Problem requirements:
The number of lines holding the string "panel" is all that is wanted; count them in the records below.

Stored records:

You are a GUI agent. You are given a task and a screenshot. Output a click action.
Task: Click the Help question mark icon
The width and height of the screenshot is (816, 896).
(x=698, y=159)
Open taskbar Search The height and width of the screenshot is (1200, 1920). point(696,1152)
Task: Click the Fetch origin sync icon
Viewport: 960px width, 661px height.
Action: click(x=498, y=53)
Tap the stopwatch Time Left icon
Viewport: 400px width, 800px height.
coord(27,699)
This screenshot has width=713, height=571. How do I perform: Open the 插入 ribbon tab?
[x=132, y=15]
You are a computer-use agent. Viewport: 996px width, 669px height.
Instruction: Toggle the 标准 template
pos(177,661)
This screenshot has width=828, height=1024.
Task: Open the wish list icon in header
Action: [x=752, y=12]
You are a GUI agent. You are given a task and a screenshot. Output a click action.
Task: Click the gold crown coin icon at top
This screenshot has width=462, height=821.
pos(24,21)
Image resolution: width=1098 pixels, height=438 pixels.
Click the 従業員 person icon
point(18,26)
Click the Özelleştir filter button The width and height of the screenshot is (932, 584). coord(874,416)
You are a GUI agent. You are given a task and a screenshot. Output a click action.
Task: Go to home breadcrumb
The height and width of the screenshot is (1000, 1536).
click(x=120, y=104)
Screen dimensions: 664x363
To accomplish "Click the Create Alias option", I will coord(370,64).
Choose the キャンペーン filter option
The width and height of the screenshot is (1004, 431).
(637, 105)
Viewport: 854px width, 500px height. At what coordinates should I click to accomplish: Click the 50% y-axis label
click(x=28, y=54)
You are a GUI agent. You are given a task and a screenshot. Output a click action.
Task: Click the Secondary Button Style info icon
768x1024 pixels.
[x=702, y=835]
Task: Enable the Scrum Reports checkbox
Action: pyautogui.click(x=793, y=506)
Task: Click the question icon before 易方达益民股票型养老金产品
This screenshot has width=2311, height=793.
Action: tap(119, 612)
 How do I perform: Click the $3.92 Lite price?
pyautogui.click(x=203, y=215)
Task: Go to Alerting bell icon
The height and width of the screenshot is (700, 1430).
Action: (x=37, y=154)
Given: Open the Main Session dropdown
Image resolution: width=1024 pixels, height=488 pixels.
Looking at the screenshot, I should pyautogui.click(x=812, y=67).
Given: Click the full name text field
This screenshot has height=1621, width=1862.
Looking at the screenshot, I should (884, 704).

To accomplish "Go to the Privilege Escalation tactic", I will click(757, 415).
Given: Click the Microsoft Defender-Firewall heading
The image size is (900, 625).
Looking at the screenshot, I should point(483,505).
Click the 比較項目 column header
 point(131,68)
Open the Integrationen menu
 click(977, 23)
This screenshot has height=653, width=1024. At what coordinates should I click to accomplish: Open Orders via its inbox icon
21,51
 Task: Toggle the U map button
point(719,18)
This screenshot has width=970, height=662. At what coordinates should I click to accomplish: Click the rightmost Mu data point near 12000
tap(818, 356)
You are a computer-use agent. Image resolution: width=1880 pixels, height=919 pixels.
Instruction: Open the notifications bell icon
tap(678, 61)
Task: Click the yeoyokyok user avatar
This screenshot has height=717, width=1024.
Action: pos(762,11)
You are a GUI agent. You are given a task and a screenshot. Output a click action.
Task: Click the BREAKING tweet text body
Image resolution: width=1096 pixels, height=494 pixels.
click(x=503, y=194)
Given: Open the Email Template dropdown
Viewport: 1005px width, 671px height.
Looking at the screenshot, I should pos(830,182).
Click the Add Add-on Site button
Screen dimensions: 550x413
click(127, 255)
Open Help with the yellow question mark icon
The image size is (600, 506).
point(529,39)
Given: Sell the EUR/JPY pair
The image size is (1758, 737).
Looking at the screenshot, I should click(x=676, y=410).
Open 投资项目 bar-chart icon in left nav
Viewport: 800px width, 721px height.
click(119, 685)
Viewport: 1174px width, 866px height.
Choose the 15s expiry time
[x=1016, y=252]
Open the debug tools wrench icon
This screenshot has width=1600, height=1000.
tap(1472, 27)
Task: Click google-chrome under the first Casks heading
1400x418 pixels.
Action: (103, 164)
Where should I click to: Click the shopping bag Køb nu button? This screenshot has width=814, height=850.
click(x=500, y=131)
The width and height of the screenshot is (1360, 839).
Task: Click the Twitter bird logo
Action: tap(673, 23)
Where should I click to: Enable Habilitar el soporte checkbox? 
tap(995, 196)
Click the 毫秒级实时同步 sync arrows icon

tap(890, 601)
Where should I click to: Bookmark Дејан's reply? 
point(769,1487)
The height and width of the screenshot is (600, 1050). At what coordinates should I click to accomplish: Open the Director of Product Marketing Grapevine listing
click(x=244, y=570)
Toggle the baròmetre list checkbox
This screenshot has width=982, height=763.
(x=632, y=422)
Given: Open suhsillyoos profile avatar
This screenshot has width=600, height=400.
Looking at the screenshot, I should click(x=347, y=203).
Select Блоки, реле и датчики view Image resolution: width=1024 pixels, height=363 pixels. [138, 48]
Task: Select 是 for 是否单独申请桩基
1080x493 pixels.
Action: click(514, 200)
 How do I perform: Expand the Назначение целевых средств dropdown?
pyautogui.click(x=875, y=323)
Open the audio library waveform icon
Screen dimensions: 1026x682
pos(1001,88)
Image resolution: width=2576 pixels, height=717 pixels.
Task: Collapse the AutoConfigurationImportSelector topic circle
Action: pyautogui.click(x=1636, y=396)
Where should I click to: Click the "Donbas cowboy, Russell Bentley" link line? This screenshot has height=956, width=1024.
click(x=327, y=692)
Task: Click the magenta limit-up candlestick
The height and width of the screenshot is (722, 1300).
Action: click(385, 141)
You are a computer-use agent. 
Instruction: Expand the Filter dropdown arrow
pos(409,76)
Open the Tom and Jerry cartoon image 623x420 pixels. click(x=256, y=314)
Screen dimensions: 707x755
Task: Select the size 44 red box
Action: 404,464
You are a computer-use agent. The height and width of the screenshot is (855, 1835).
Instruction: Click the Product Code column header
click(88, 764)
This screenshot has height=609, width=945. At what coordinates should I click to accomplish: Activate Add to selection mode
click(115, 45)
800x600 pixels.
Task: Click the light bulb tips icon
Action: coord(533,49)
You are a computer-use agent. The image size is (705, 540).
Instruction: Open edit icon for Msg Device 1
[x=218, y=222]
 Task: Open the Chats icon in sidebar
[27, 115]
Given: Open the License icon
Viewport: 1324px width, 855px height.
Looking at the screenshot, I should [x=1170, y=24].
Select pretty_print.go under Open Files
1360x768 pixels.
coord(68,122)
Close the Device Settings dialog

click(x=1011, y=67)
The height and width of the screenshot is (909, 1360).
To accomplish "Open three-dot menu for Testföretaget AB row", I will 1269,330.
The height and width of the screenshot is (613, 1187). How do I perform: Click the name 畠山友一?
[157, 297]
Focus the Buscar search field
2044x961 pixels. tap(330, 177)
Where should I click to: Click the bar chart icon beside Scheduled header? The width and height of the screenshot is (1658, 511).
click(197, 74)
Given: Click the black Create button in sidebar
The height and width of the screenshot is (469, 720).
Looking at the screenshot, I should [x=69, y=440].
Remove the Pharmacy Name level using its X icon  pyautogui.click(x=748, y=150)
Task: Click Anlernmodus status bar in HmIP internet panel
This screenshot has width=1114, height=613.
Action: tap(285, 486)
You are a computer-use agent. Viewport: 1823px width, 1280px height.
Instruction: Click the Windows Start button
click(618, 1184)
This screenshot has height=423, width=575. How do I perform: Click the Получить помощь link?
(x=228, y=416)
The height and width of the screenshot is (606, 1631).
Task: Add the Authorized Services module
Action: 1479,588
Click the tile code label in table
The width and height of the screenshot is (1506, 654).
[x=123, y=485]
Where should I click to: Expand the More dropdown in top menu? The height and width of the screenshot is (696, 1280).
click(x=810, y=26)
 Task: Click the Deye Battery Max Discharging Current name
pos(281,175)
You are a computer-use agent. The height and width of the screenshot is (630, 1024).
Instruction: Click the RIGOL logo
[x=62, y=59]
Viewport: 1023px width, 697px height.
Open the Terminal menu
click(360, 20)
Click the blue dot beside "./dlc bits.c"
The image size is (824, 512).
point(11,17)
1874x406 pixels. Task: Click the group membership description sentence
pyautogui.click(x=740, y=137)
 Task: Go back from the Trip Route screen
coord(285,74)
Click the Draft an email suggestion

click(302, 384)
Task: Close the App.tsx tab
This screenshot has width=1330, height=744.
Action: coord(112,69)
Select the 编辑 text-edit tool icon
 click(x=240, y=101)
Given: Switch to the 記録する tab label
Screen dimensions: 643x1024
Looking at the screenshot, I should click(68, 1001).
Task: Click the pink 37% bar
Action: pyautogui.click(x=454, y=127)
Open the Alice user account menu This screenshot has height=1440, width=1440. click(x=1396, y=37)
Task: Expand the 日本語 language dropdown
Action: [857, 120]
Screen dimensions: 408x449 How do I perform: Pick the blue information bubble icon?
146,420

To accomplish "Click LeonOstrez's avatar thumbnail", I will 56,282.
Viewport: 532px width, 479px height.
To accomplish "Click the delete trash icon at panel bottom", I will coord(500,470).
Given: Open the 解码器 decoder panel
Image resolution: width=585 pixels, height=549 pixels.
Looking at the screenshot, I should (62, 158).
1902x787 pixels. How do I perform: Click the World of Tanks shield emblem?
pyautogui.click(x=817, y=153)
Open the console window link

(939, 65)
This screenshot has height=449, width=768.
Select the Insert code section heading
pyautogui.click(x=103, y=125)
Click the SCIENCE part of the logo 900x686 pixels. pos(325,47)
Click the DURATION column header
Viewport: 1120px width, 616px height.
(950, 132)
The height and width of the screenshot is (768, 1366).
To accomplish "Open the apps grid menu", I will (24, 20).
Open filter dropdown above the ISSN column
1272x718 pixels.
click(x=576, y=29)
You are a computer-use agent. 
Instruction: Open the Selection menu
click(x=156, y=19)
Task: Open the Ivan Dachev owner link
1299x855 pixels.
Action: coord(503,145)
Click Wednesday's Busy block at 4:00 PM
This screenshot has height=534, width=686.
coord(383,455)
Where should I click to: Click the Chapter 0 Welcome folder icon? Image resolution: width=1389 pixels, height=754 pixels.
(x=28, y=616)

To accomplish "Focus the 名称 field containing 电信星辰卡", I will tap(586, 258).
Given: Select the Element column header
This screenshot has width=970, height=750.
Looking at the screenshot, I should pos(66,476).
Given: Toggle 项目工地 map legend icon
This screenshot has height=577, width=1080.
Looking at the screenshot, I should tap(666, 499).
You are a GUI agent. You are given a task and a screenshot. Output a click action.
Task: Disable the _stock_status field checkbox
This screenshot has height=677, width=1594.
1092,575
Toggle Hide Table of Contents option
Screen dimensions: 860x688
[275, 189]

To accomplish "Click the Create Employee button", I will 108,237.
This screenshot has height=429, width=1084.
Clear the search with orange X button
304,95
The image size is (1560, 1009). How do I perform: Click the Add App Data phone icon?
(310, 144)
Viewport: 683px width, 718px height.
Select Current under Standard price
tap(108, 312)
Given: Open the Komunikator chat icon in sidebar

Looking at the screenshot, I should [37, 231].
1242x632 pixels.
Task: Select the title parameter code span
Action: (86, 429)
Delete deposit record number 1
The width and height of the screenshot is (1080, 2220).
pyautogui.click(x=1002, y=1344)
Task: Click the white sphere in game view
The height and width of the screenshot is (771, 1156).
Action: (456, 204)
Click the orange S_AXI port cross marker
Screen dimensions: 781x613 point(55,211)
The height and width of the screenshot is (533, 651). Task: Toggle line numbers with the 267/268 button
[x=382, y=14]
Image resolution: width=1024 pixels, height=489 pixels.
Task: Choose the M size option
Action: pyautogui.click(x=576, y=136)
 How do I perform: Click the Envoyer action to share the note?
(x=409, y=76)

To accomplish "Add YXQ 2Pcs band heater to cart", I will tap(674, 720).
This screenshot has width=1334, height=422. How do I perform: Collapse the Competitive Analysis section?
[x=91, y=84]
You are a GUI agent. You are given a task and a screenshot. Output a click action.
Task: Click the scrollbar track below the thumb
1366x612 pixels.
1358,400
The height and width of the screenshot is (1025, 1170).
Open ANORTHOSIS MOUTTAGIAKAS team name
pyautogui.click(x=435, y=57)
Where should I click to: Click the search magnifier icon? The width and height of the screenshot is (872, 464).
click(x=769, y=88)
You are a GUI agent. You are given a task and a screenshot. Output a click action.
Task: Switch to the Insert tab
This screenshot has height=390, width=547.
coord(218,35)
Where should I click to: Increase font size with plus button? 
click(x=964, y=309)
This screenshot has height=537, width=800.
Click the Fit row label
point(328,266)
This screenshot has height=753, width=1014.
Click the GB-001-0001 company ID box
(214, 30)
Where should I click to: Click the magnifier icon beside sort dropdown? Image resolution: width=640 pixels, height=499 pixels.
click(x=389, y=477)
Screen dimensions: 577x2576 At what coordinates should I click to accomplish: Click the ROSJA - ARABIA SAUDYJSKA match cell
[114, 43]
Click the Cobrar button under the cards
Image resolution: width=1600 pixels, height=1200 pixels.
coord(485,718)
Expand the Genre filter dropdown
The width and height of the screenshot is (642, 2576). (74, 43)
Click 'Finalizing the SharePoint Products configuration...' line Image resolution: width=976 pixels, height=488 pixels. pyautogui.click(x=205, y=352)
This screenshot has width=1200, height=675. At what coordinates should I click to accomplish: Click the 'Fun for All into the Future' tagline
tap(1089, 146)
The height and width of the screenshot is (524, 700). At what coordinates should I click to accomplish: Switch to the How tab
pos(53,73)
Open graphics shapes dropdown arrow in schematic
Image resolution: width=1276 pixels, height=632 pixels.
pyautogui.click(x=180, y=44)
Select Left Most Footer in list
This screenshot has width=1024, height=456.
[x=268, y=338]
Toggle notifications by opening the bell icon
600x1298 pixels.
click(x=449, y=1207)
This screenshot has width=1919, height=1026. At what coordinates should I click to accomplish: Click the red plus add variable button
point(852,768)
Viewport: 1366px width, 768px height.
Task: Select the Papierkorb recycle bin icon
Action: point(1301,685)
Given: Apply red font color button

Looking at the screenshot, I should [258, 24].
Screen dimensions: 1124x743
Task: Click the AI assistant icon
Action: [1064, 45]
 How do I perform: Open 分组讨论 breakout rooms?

Written answer:
3